(Collected data entries)
BEGIN

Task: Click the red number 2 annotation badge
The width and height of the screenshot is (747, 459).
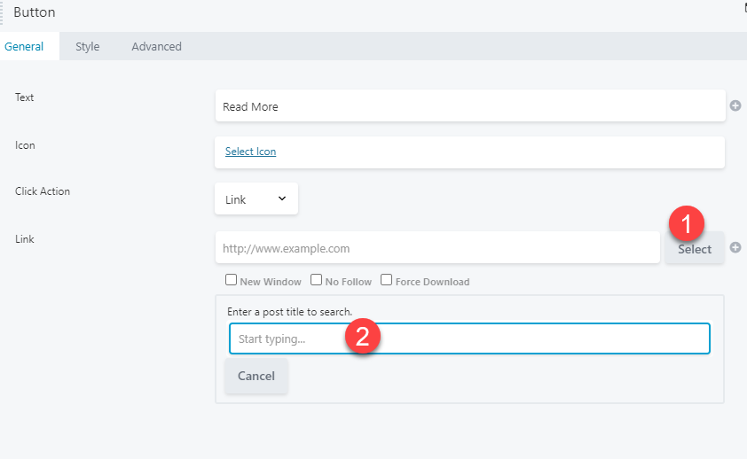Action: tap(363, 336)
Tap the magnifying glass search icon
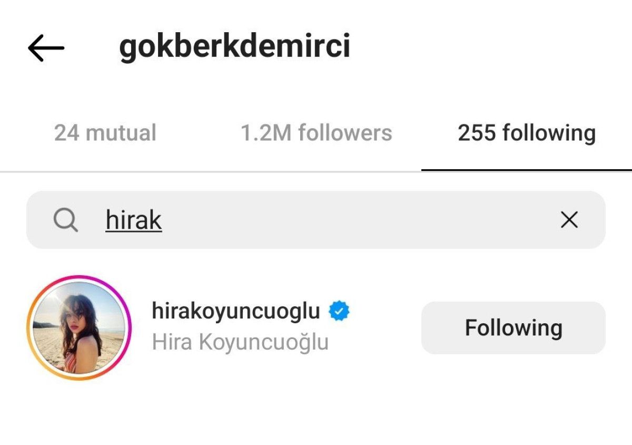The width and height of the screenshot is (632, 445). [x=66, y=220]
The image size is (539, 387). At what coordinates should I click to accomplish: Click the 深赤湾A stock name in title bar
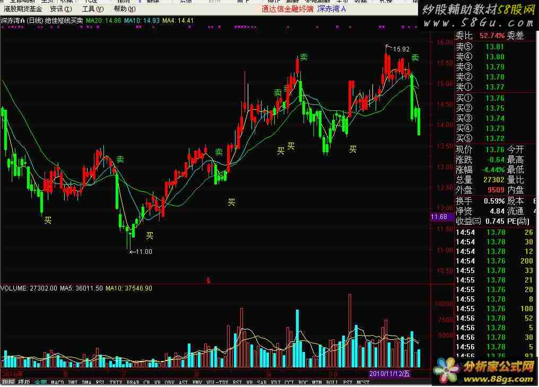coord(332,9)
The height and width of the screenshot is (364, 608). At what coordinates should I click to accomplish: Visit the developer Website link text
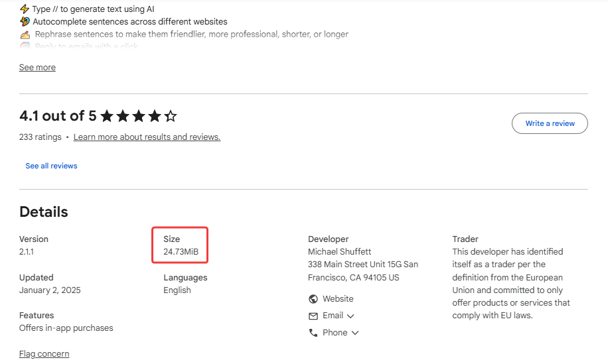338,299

END

## Assignment
Wherever an image appears, omit it; copy the rest of the records exactly.

## Solution below
Task: Click the red number 2 annotation badge
The width and height of the screenshot is (747, 459).
Action: tap(363, 336)
Tap the magnifying glass search icon
The width and height of the screenshot is (632, 445). [x=66, y=220]
The image size is (539, 387). At what coordinates should I click to accomplish: Click the 深赤湾A stock name in title bar
coord(332,9)
The height and width of the screenshot is (364, 608). At what coordinates should I click to accomplish: Visit the developer Website link text
338,299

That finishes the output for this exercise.